Rows on where targets appear:
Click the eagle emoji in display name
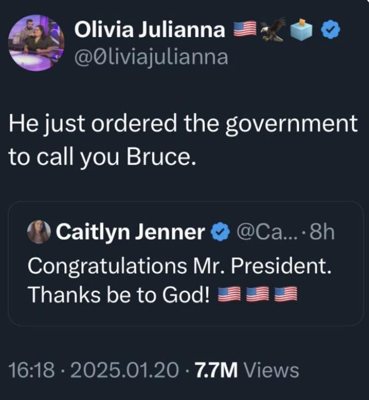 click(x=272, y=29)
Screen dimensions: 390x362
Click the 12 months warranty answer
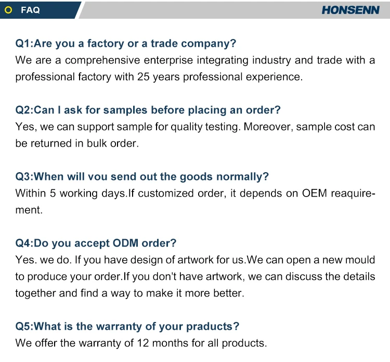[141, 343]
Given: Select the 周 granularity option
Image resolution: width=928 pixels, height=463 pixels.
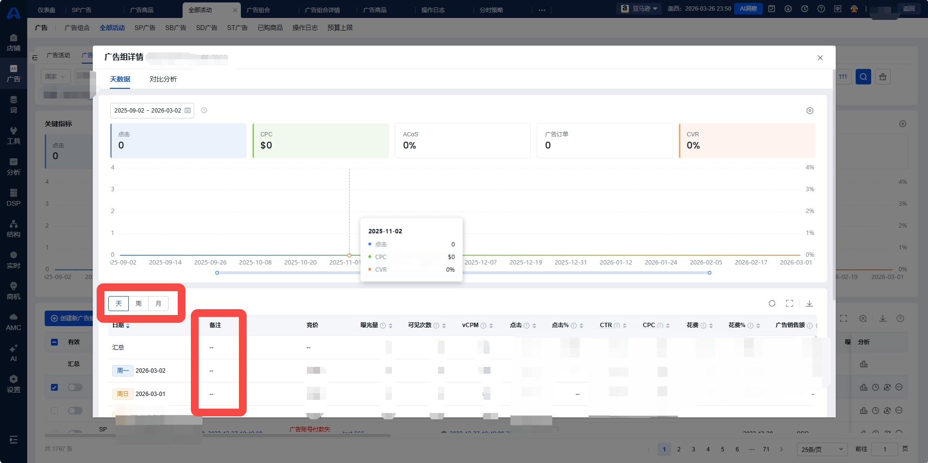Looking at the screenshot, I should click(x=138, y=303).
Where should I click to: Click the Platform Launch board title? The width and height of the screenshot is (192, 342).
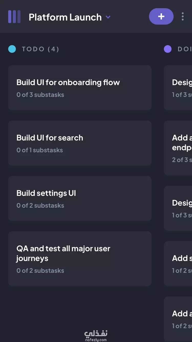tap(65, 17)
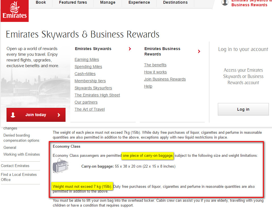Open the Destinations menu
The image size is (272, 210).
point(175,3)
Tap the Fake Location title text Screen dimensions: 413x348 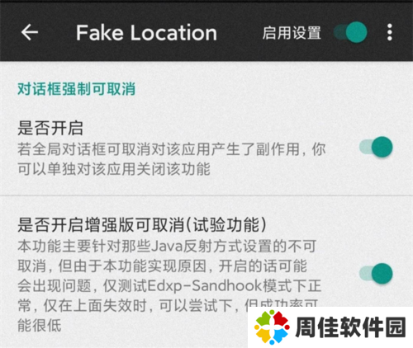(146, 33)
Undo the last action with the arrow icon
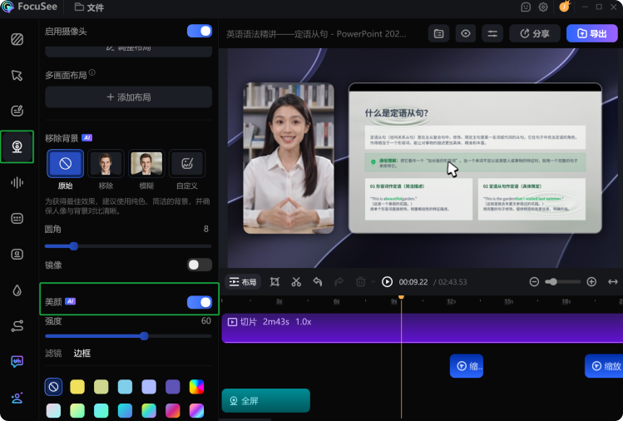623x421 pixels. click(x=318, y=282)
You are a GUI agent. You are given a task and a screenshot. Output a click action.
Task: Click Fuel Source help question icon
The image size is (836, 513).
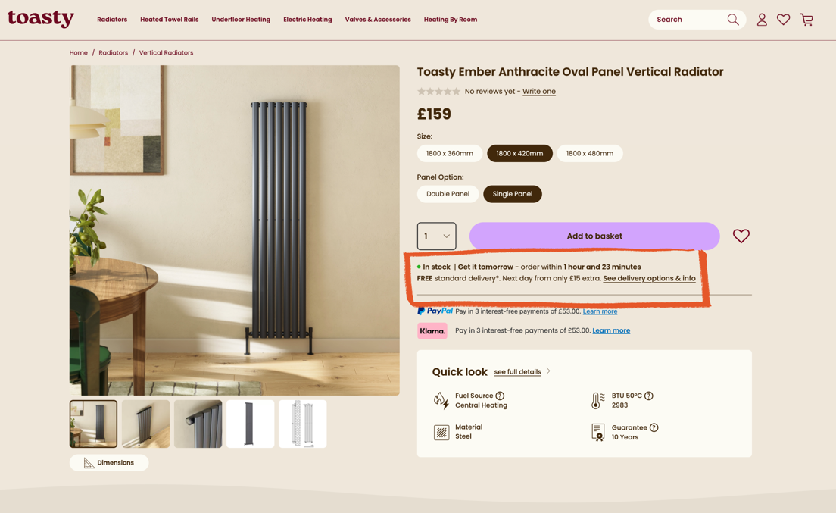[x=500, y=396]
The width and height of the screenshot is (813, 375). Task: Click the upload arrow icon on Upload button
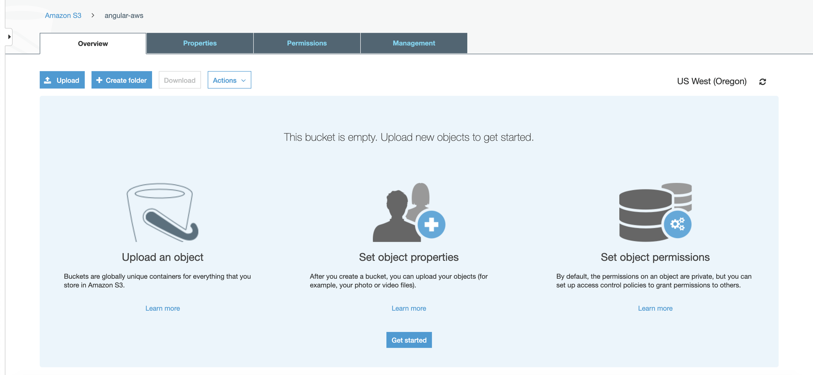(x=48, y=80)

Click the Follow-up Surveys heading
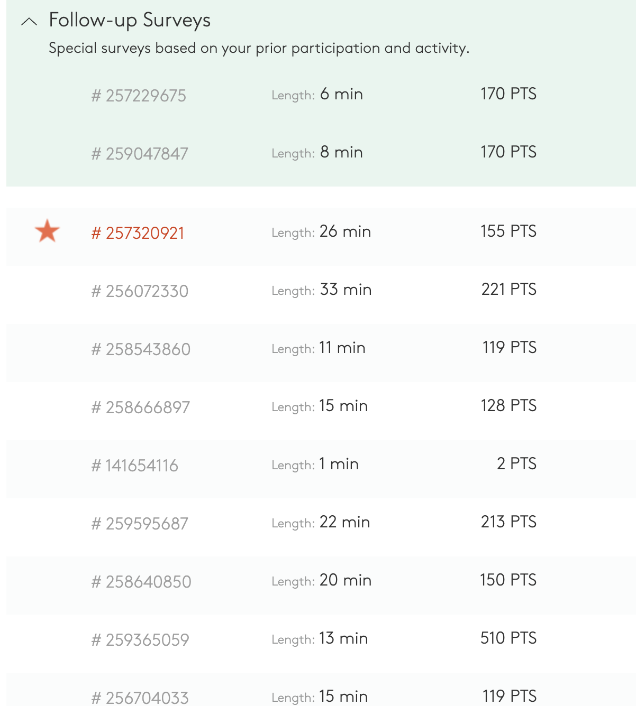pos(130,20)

### Your objective
Return the lines above exactly as they appear, beginning with the line that contains "Undo the last action with the arrow icon" and continuing through the end of the rows. Omit the pictures from your answer.

### Full output
Undo the last action with the arrow icon
623x421 pixels. click(x=318, y=282)
You are a GUI agent. You are given a task and a screenshot. Output a click action.
Task: Click Fuel Source help question icon
The image size is (836, 513).
[x=500, y=396]
The width and height of the screenshot is (813, 375). Task: Click the upload arrow icon on Upload button
(x=48, y=80)

Click the Follow-up Surveys heading
pos(130,20)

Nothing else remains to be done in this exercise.